*** Opening of SUPPLIED ENTRIES ***

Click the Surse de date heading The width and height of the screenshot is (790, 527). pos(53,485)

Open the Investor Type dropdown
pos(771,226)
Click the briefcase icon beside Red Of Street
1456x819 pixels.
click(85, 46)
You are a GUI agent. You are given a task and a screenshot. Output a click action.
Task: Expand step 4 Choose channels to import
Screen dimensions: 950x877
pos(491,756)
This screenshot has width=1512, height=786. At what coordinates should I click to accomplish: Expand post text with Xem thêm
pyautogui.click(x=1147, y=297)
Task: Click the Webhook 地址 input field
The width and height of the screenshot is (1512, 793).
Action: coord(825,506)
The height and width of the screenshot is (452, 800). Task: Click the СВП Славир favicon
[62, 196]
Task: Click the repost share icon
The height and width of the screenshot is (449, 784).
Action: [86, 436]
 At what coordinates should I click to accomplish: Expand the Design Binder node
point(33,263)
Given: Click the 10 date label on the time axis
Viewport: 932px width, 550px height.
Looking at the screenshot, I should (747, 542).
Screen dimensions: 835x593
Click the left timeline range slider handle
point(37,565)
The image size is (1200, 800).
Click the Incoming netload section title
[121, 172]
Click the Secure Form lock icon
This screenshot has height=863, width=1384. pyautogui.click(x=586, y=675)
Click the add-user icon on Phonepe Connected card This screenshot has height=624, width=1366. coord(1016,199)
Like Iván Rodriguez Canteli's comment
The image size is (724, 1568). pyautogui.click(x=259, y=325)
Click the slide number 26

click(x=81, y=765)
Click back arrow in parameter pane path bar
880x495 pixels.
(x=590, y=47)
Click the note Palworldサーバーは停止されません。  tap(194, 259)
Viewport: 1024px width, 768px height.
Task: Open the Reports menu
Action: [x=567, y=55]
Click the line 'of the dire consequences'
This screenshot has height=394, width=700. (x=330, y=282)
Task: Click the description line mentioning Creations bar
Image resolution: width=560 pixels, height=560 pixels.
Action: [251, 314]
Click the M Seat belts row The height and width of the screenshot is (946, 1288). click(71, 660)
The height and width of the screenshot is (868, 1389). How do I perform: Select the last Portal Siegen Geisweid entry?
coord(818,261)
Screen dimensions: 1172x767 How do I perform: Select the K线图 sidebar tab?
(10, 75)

*** Close of SUPPLIED ENTRIES ***

__PROBLEM TO WORK ON__
Take the entries above and set them all down again exactly as they read.

__RESPONSE TO THE EXERCISE__
Click the Surse de date heading The width and height of the screenshot is (790, 527). pos(53,485)

Open the Investor Type dropdown
pos(771,226)
Click the briefcase icon beside Red Of Street
1456x819 pixels.
click(85, 46)
You are a GUI agent. You are given a task and a screenshot. Output a click action.
Task: Expand step 4 Choose channels to import
Screen dimensions: 950x877
pos(491,756)
This screenshot has width=1512, height=786. At what coordinates should I click to accomplish: Expand post text with Xem thêm
pyautogui.click(x=1147, y=297)
Task: Click the Webhook 地址 input field
The width and height of the screenshot is (1512, 793).
Action: coord(825,506)
The height and width of the screenshot is (452, 800). Task: Click the СВП Славир favicon
[62, 196]
Task: Click the repost share icon
The height and width of the screenshot is (449, 784).
Action: [86, 436]
 At what coordinates should I click to accomplish: Expand the Design Binder node
point(33,263)
Given: Click the 10 date label on the time axis
Viewport: 932px width, 550px height.
Looking at the screenshot, I should (747, 542).
Screen dimensions: 835x593
Click the left timeline range slider handle
point(37,565)
The image size is (1200, 800).
Click the Incoming netload section title
[121, 172]
Click the Secure Form lock icon
This screenshot has height=863, width=1384. pyautogui.click(x=586, y=675)
Click the add-user icon on Phonepe Connected card This screenshot has height=624, width=1366. coord(1016,199)
Like Iván Rodriguez Canteli's comment
The image size is (724, 1568). pyautogui.click(x=259, y=325)
Click the slide number 26

click(x=81, y=765)
Click back arrow in parameter pane path bar
880x495 pixels.
(x=590, y=47)
Click the note Palworldサーバーは停止されません。  tap(194, 259)
Viewport: 1024px width, 768px height.
Task: Open the Reports menu
Action: [x=567, y=55]
Click the line 'of the dire consequences'
This screenshot has height=394, width=700. (x=330, y=282)
Task: Click the description line mentioning Creations bar
Image resolution: width=560 pixels, height=560 pixels.
Action: [251, 314]
Click the M Seat belts row The height and width of the screenshot is (946, 1288). click(71, 660)
The height and width of the screenshot is (868, 1389). How do I perform: Select the last Portal Siegen Geisweid entry?
coord(818,261)
Screen dimensions: 1172x767 How do I perform: Select the K线图 sidebar tab?
(10, 75)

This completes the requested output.